HAPPY Shpk, in the context of its activities and processing processes, is considered a "controller" (in cases where data is processed for purposes defined by the company itself) but also as a 'processor' (in cases where it provides services to other companies which it considers as clients)."

As the "Controller", we collect and process the following categories of personal data:

  1. Within the Loyalty program, for Happy members, at the time of registration, we collect and process, with the consent of the members/data subjects (by informing them in advance, according to each form of registration), the following data:

- Name

- Last Name

- Gender

- Telephone Number

- E-mail

- Town

- Address

- Birthdate.

Happy Loyalty Program is an innovative loyalty scheme aimed primarily at rewarding customers based on their purchases in all stores of companies that are part of the partner network.
Only members aged 16 and above are eligible to join the Program and its privileges.
Data is collected through the website www.happy.al as well as through the HAPPY application.

2. As part of the processing of personal data for interested individuals/visitors,through the website, in the "Contact Us" section, which allows them to obtain information about membership procedures in Happy and services, we collect data such as:

- Name

- Last Name

- E-mail

- Telephone Number

- Address

- Message

3. Steps Data: When you connect your Happy Mobile App with a step counter application, we collect and process data about the number of steps you take each day, but customers total steps are not stored in our database.
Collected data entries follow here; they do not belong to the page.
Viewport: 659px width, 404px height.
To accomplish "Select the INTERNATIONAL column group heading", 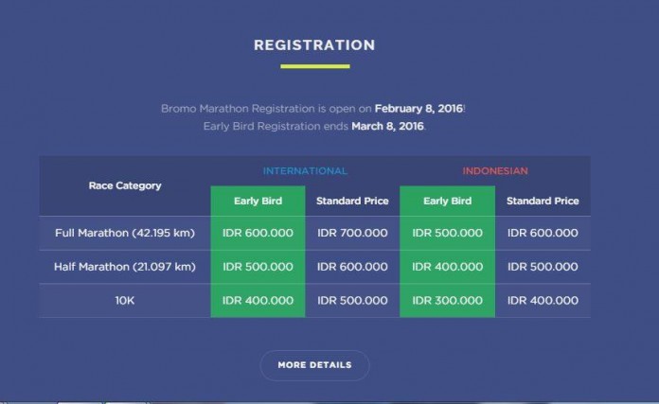I will point(305,171).
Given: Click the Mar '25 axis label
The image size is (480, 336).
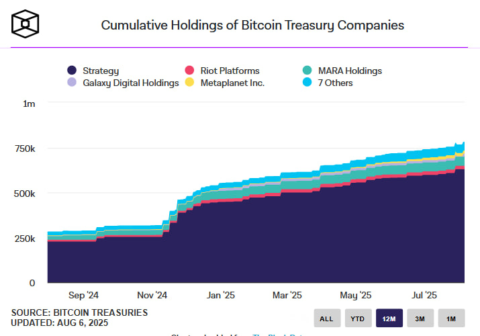Looking at the screenshot, I should click(x=288, y=295).
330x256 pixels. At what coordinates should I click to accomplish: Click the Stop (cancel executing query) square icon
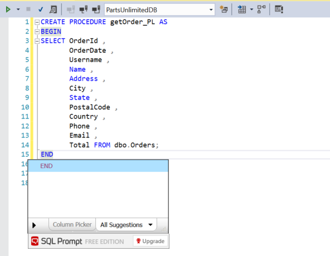[x=28, y=9]
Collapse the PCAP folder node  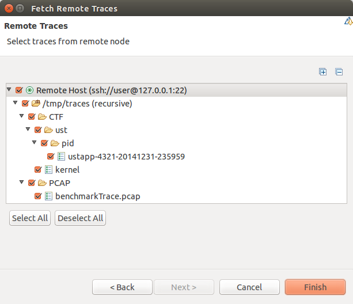pos(21,183)
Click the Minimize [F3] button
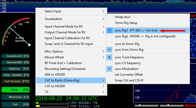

We use this information only to check if the user has pass the limits of steps in order to give him a reward of points.

This data is accessed only when you activate the step-counting feature within the app

Your data will be handled in accordance with this Privacy Policy, ensuring confidentiality and security. We do not sell personal or sensitive data to third parties. Steps data will be displayed in the app and retrieved from the step counter application only with your consent. It will not be stored or used for purposes other than rewarding customers for reaching their monthly targets.

  1. LEGAL BASIS FOR PROCESSING, PURPOSES OF PROCESSING, AND DATA RETENTION PERIODS

1. We process your membership data based solely on your consent in accordance with the provisions of Article 6(1)(a) of Law No. 9887, dated 10.03.2008 "On the Protection of Personal Data", as amended.

- The purposes for which we process the member's data are as follows:

- Earning and redeeming points collected by the member.

- Notifications via email, SMS, Viber, and/or phone calls regarding our news, new products, and general offers.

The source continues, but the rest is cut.